Copy out all the entries word for word.

[Stored records]
+-------+

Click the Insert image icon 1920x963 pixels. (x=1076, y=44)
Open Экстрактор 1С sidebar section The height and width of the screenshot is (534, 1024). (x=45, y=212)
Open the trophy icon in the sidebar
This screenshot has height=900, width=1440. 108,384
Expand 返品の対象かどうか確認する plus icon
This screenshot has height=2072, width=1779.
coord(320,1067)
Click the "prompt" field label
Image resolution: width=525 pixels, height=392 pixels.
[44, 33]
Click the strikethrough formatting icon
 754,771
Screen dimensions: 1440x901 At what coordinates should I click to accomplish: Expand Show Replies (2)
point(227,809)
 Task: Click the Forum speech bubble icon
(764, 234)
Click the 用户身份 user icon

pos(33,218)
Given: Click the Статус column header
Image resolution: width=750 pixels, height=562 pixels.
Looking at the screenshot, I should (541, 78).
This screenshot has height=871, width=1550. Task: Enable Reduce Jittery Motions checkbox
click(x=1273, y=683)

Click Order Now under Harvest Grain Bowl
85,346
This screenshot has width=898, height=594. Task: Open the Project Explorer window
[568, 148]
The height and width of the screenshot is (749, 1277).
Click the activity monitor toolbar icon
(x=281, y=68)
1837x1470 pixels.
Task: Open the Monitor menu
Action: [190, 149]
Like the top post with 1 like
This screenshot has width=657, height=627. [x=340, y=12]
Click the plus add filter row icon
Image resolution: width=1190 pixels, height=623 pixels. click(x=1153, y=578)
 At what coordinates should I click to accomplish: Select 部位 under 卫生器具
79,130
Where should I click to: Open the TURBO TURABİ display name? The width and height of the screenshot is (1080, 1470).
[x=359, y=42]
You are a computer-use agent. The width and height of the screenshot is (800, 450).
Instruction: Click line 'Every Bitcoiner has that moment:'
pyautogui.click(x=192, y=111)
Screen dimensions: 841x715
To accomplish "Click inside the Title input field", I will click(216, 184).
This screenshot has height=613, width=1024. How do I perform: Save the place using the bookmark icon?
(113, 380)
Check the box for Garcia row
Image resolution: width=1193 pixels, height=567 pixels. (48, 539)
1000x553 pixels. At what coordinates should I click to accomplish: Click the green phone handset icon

+-------+

(YOUR SOLUTION)
Click the Insert image icon 1920x963 pixels. (x=1076, y=44)
Open Экстрактор 1С sidebar section The height and width of the screenshot is (534, 1024). (x=45, y=212)
Open the trophy icon in the sidebar
This screenshot has height=900, width=1440. 108,384
Expand 返品の対象かどうか確認する plus icon
This screenshot has height=2072, width=1779.
coord(320,1067)
Click the "prompt" field label
Image resolution: width=525 pixels, height=392 pixels.
[44, 33]
Click the strikethrough formatting icon
 754,771
Screen dimensions: 1440x901 At what coordinates should I click to accomplish: Expand Show Replies (2)
point(227,809)
 Task: Click the Forum speech bubble icon
(764, 234)
Click the 用户身份 user icon

pos(33,218)
Given: Click the Статус column header
Image resolution: width=750 pixels, height=562 pixels.
Looking at the screenshot, I should (541, 78).
This screenshot has height=871, width=1550. Task: Enable Reduce Jittery Motions checkbox
click(x=1273, y=683)

Click Order Now under Harvest Grain Bowl
85,346
This screenshot has width=898, height=594. Task: Open the Project Explorer window
[568, 148]
The height and width of the screenshot is (749, 1277).
Click the activity monitor toolbar icon
(x=281, y=68)
1837x1470 pixels.
Task: Open the Monitor menu
Action: [190, 149]
Like the top post with 1 like
This screenshot has width=657, height=627. [x=340, y=12]
Click the plus add filter row icon
Image resolution: width=1190 pixels, height=623 pixels. click(x=1153, y=578)
 At what coordinates should I click to accomplish: Select 部位 under 卫生器具
79,130
Where should I click to: Open the TURBO TURABİ display name? The width and height of the screenshot is (1080, 1470).
[x=359, y=42]
You are a computer-use agent. The width and height of the screenshot is (800, 450).
Instruction: Click line 'Every Bitcoiner has that moment:'
pyautogui.click(x=192, y=111)
Screen dimensions: 841x715
To accomplish "Click inside the Title input field", I will click(216, 184).
This screenshot has height=613, width=1024. How do I perform: Save the place using the bookmark icon?
(113, 380)
Check the box for Garcia row
Image resolution: width=1193 pixels, height=567 pixels. (48, 539)
1000x553 pixels. At what coordinates should I click to accomplish: Click the green phone handset icon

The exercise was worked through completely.